É preciso mudar quando um instrumento deixou de servir a todos e passou a servir apenas a poucos que manipulam regras a seu favor. E evitar que os parasitas, que sempre terão seus zumbis, emplaquem contramedidas e voltem a dominar o sistema, a exemplo do que aconteceu na Itália como reação à Operação Mãos Limpas.


Nossa carga parasitária produz catástrofes ambientais como Belo Monte, que existe antes para alimentar empreiteiras e políticos do que por necessidade. E ameaça nosso organismo social faz tempo.  Quase 60% dos 594 membros do Congresso são acusados por crimes que vão de homicídio a fraude eleitoral.  Será que 60% da população adulta de nosso país também tem problemas com a justiça ou há algo muito errado?

Um PIB negativo de uns 7% previsto para 2015-2016 (sendo otimista) e mais de 1,5 milhão de empregos destruídos só em 2015 mostram parte do custo do parasitismo.

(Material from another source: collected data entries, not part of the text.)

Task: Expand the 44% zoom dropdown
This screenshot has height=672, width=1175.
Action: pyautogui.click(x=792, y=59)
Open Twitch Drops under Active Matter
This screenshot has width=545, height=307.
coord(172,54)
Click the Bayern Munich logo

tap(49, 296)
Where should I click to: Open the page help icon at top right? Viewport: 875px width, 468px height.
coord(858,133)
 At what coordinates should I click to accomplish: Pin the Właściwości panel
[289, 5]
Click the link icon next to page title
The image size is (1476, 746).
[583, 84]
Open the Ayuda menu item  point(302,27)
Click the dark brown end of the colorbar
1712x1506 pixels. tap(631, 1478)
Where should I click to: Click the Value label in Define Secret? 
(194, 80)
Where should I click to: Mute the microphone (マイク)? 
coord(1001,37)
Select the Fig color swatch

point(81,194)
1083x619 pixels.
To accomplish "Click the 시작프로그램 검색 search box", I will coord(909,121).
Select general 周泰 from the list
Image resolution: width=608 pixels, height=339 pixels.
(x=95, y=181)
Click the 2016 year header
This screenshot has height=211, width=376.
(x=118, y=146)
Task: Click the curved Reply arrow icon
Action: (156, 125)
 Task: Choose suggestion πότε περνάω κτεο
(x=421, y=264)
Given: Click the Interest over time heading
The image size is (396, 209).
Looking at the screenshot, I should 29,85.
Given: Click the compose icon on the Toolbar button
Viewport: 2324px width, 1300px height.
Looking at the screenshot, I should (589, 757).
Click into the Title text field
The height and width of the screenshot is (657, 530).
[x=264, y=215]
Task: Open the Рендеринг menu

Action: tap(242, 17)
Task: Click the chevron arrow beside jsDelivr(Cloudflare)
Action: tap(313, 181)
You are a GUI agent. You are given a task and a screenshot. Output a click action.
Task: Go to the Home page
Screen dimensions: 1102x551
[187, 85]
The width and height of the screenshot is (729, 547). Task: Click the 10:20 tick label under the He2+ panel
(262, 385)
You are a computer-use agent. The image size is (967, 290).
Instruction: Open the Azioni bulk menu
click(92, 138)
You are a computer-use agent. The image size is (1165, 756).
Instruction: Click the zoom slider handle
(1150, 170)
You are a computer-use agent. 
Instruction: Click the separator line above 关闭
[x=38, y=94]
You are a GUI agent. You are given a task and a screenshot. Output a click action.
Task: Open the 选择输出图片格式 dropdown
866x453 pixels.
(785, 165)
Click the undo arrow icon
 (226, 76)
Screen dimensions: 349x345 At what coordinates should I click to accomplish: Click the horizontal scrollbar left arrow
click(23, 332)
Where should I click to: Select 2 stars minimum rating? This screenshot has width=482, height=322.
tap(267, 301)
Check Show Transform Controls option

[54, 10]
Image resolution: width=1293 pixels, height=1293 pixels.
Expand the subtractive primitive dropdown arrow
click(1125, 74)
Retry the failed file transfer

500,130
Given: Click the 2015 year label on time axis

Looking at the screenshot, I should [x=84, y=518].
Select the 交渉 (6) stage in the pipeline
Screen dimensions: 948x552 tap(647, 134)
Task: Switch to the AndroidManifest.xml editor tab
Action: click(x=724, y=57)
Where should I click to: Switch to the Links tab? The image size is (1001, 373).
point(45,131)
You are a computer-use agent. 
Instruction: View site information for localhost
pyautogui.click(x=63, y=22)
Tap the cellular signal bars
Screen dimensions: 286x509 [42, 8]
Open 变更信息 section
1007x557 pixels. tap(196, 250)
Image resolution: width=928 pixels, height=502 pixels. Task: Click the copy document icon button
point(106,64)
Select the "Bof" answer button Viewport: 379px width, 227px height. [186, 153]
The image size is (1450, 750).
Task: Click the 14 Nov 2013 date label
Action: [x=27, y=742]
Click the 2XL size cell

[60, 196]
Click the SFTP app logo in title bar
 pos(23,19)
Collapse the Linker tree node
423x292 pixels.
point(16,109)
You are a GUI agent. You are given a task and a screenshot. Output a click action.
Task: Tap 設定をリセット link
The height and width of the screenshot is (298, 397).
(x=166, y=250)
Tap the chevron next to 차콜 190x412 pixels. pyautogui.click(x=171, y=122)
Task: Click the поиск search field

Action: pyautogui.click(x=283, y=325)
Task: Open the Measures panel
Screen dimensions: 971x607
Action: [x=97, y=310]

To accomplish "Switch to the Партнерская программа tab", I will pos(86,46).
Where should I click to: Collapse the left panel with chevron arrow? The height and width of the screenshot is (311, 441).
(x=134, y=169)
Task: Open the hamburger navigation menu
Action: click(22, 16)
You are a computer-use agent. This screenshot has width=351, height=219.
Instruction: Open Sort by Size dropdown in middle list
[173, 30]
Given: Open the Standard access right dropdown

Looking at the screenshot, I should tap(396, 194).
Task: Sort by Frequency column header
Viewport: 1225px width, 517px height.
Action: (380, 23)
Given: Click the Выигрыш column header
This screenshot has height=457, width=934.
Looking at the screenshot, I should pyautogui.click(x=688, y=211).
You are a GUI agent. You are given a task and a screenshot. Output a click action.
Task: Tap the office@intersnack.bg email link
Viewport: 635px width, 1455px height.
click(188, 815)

Enquanto isso, nesta analogia da biologia com a política, entre as falhas do nosso sistema imunológico escancaradas desde o Mensalão, apenas duas das sete medidas propostas no tal Pacote Anti Corrupção de 2015 saíram do papel. Por que será?


Precisamos correr mais porque nem ficar no mesmo lugar estamos conseguindo.

 PS – As fotos dos fungos zumbis foram feitas pelo meu amigo Edélcio Muscat no Projecto Dacnis, uma iniciativa privada de conservação e pesquisa da Mata Atlântica em Ubatuba, São Paulo, onde novas espécies estão sendo descobertas, assim como muitas novas informações sobre a história natural do bioma brasileiro mais ameaçado. Sem um pingo de dinheiro público. Quando o Estado se omite, há quem ocupe o espaço.